▶ [Work to complete] Repeat each entry below exactly.

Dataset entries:
"""
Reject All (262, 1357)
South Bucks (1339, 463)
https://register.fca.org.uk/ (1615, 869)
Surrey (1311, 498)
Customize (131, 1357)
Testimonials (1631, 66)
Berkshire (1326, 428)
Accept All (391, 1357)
"""
▶ [Result]
Reject All (262, 1357)
South Bucks (1339, 463)
https://register.fca.org.uk/ (1615, 869)
Surrey (1311, 498)
Customize (131, 1357)
Testimonials (1631, 66)
Berkshire (1326, 428)
Accept All (391, 1357)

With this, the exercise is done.